Innere Energie
Je mehr über den Aufbau der Materie bekannt wurde, desto mehr Ursachen für die innere Energie wurden erkannt. Man unterscheidet den physikalisch-thermischen, den chemischen und den kernphysikalischen Anteil der inneren Energie und Wechselwirkungen mit äußeren Feldern.
- Der physikalisch-thermische Anteil (thermische Energie) beruht auf den gesamten ungeordneten, mikroskopischen Bewegungen der Moleküle, das heißt auf der kinetischen Energie, der Rotationsenergie und der Schwingungsenergie der Moleküle sowie auf intermolekulare Wechselwirkungskräfte.

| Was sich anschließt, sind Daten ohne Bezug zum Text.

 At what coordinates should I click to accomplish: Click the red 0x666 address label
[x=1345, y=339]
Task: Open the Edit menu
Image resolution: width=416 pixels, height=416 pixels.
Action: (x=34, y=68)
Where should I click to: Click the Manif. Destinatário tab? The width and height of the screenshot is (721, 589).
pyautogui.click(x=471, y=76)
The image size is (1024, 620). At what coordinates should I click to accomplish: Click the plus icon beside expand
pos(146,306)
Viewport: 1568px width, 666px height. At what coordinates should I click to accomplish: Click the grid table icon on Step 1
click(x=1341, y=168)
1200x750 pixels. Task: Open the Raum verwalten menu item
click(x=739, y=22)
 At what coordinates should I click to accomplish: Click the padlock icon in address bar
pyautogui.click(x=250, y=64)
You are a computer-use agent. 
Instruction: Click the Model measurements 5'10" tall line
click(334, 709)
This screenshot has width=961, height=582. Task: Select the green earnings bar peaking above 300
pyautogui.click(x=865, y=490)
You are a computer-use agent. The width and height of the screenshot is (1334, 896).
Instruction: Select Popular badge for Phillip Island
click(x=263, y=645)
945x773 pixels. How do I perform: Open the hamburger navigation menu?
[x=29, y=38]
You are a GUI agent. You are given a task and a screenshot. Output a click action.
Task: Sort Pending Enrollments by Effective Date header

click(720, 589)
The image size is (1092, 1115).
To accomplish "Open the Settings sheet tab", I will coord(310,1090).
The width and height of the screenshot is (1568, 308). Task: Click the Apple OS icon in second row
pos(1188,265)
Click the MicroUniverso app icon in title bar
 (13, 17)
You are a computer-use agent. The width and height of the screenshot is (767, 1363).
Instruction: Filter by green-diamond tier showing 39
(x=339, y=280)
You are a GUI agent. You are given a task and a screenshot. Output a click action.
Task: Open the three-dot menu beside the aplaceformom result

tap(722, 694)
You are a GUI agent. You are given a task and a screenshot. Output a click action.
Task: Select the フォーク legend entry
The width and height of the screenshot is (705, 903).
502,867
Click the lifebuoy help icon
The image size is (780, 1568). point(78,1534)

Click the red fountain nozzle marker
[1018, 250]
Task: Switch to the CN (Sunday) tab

- Der chemische Anteil ist die potentielle Energie der Bindungskräfte bzw. die Bindungsenergie, die in den Molekülen enthalten ist und zum Beispiel bei einer Verbrennung in Form von thermischer Energie bzw. Wärme frei wird.
- Der kernphysikalische Anteil bezeichnet die potentielle Energie, die in den Atomkernen vorhanden ist und die bei Kernzerfällen, -spaltungen und -fusionen freigesetzt werden kann.
- Zudem können noch die Wechselwirkungen von magnetischen und elektrischen Elementardipolen und induzierter Polarisation mit elektrischen und magnetischen äußeren Feldern einen Beitrag leisten.